Immigration - November 2016

Poll 12

'The total benefit of current levels* of migration to Australia will outweigh the total costs to Australia's economy'.

 

Agree

6

The answer involves trade-offs, endogenous public and private decisions, and more generally the composition of migrants can be important (even if the question refers to the current mix). On the benefit side, a larger and more diverse economy and society. On the cost  side, and to date Australia has been mediocre, require both private and public investment to support the larger economy and society. To date, public investment seems to be driven more by political opportunism than logical assessment of infrastructure and other investment options, and deficit fetishness has ruled against borrowing to finance good  investments and to be repaid by better-off beneficiaries.


Behavioural economics - September 2016

Poll 11

Part 1: 'Behavioural economics provides new and useful insights into individual behaviour.'

Part 2: 'It is unethical for governments to use behavioural economics to "nudge" citizens.'

 

PART 1 - Disagree

8

For example, to promote availability of organ transplants, a nudge would say default is to allow rather than the alternative option of requiring a positive family request

PART 2 - Disagree

8

For example, to promote availability of organ transplants, a nudge would say default is to allow rather than the alternative option of requiring a positive family request


The Brexit - impact on UK citizens - July 2016

Poll 9

"Assuming it is implemented, Brexit will deliver net economic benefits, on average, to UK citizens within its first 5 years."

 

Disagree

7

In the short run, uncertainty, and the loss of confidence and of animal spirits reduce aggregate demand. Over medium term, likely additional restrictions on free trade and loss of mobility of inputs with likely negotiated separation to add to adjustment costs and reduce opportunities for trade.

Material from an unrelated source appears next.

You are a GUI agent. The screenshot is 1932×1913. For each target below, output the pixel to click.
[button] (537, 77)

China services boom for Australia? - April 2016

Poll 6

"As the Chinese economy makes its transition from investment-led to consumption led growth, the Australian service sector which currently accounts for around 20% of total exports, will produce a second 'Chinese economic windfall' for Australians."

 

Disagree

5

Yes China will provide a significant shift in demand. But also, other export countries and China itself will increase supply capacity. Result, a larger market and more sales with a relatively small price premium.


Efficiency of tax Government investments in major sporting events - February/March 2016

Poll 5

"Government investments in major sporting events usually generate net benefits for the city or region where the investment is made."

 

Disagree

5

Most of the benefits and costs of major sport events are private with relatively small external spillovers. Government investment requires transfer of scarce funds and resources from alternative valued uses.

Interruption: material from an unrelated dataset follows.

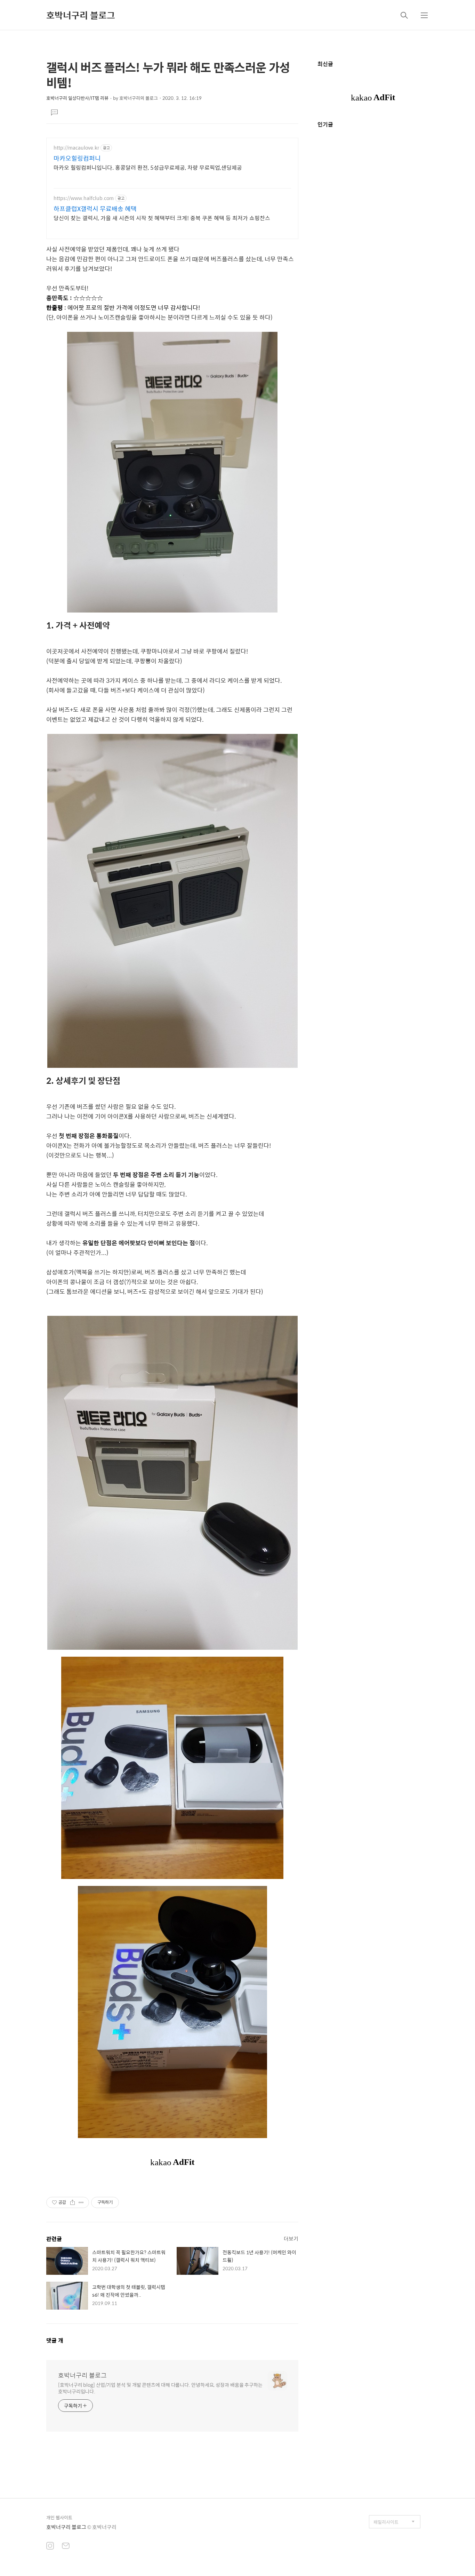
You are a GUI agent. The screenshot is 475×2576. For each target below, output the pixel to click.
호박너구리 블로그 (80, 15)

Bah Humbug Australia - December 2015

Poll 3

"Giving specific presents as holiday gifts is inefficient, because recipients could satisfy their preferences much better with cash."

 

Agree

8

While generally agree that U($) ≥ U(a specific good or service), some gifters and recipients attach additional utility with the specific good or service transferred.

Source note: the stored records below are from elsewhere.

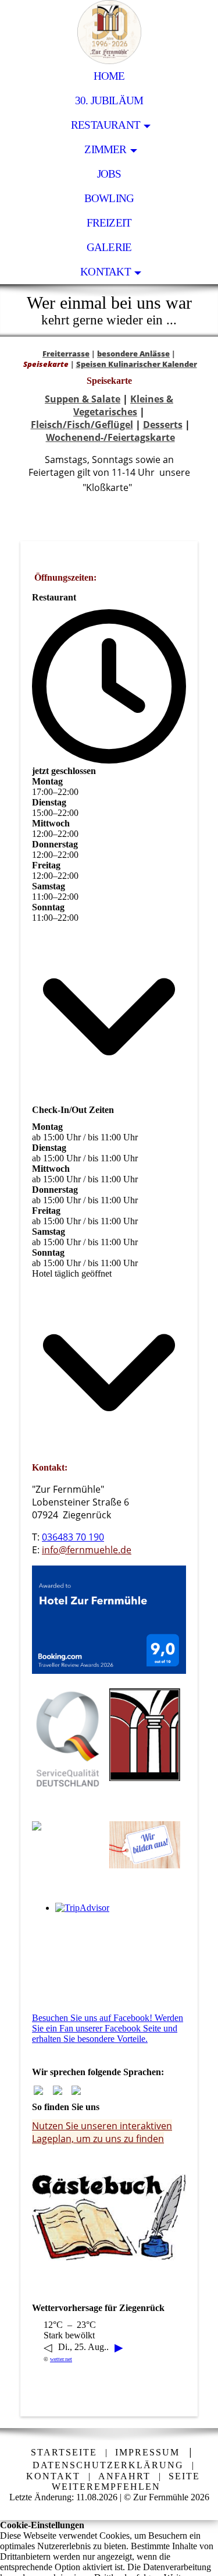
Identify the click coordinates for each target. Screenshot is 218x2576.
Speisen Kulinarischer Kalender (136, 364)
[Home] (38, 2092)
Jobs (109, 174)
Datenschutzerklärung (108, 2465)
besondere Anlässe (133, 353)
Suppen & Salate (82, 399)
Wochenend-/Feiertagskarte (110, 437)
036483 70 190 (73, 1537)
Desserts (163, 424)
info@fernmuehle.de (86, 1549)
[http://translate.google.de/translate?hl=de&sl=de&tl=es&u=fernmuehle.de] (76, 2092)
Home (109, 76)
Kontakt (105, 272)
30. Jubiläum (109, 100)
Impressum (147, 2452)
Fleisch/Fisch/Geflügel (82, 424)
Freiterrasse (66, 353)
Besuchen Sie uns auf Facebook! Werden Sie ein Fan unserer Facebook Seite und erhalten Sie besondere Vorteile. (107, 2028)
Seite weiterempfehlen (126, 2481)
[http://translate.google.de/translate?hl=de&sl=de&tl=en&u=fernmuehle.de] (57, 2092)
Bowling (109, 198)
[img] (109, 32)
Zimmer (105, 149)
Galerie (109, 247)
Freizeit (109, 223)
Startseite (64, 2452)
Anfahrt (124, 2476)
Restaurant (105, 125)
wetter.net (61, 2359)
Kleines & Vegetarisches (123, 405)
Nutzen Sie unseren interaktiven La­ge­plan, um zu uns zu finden (102, 2132)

Penalty Rates Reform - November 2015

Poll 2

"Aligning Sunday penalty rates for hospitality, entertainment and retailing industries with the current levels for Saturday, as proposed in the Productivity Commission's draft report, will lead to more employment and greater availability of services in these industries on Sundays."

 

Agree

9

A first round story assumes (i) labour supply for Sunday similar to Saturday, which seems reasonable, and (ii) no other changes to labour remuneration, which seems both unreasonable and unlikely. For second round, offsetting compensation will have little effect on Sunday services and would reduce magnitude of first round employment increase.